======== Dataset excerpts ========
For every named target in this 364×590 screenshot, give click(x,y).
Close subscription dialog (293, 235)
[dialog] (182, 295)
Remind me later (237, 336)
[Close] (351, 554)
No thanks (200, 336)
========
======== Dataset excerpts ========
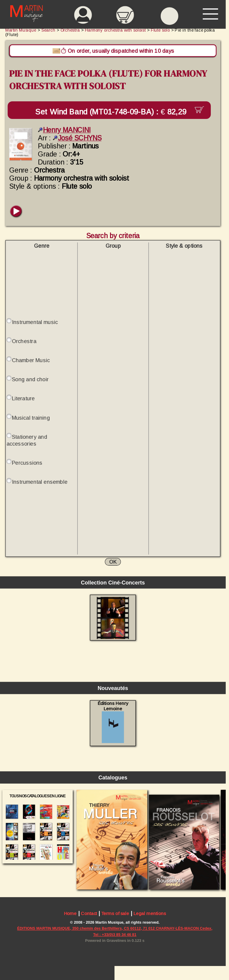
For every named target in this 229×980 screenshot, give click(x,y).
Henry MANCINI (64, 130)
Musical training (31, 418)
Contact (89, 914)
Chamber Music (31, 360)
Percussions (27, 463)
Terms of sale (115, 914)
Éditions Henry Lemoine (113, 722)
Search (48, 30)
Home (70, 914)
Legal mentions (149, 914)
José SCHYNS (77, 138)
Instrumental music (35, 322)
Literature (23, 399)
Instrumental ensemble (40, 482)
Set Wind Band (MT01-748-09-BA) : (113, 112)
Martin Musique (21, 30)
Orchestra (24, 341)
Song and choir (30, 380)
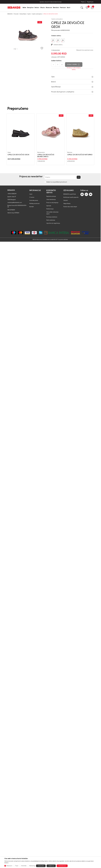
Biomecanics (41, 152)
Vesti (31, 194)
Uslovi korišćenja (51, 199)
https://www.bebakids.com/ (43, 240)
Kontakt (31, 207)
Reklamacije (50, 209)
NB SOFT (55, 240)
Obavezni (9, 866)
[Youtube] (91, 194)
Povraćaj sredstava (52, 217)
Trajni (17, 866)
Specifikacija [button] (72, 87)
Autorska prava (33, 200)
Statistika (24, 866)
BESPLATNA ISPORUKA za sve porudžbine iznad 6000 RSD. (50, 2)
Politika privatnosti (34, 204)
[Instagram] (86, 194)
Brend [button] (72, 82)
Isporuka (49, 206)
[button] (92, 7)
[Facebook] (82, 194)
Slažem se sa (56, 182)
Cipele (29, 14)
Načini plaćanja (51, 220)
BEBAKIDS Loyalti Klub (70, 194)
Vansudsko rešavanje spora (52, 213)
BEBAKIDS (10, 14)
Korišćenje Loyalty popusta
========
◆ Exercise objective: Copy the items again from the line with "Martin Musique (21, 30)" down to the line with "Korišćenje Loyalty popusta", replacing "Cipele" with "Obuća" and keeping everything else the same. Leave the pictures out.

◆ Complete answer:
Martin Musique (21, 30)
Orchestra (24, 341)
Song and choir (30, 380)
Biomecanics (41, 152)
Vesti (31, 194)
Uslovi korišćenja (51, 199)
https://www.bebakids.com/ (43, 240)
Kontakt (31, 207)
Reklamacije (50, 209)
NB SOFT (55, 240)
Obavezni (9, 866)
[Youtube] (91, 194)
Povraćaj sredstava (52, 217)
Trajni (17, 866)
Specifikacija [button] (72, 87)
Autorska prava (33, 200)
Statistika (24, 866)
BESPLATNA ISPORUKA za sve porudžbine iznad 6000 RSD. (50, 2)
Politika privatnosti (34, 204)
[Instagram] (86, 194)
Brend [button] (72, 82)
Isporuka (49, 206)
[button] (92, 7)
[Facebook] (82, 194)
Slažem se sa (56, 182)
Obuća (29, 14)
Načini plaćanja (51, 220)
BEBAKIDS Loyalti Klub (70, 194)
Vansudsko rešavanje spora (52, 213)
BEBAKIDS (10, 14)
Korišćenje Loyalty popusta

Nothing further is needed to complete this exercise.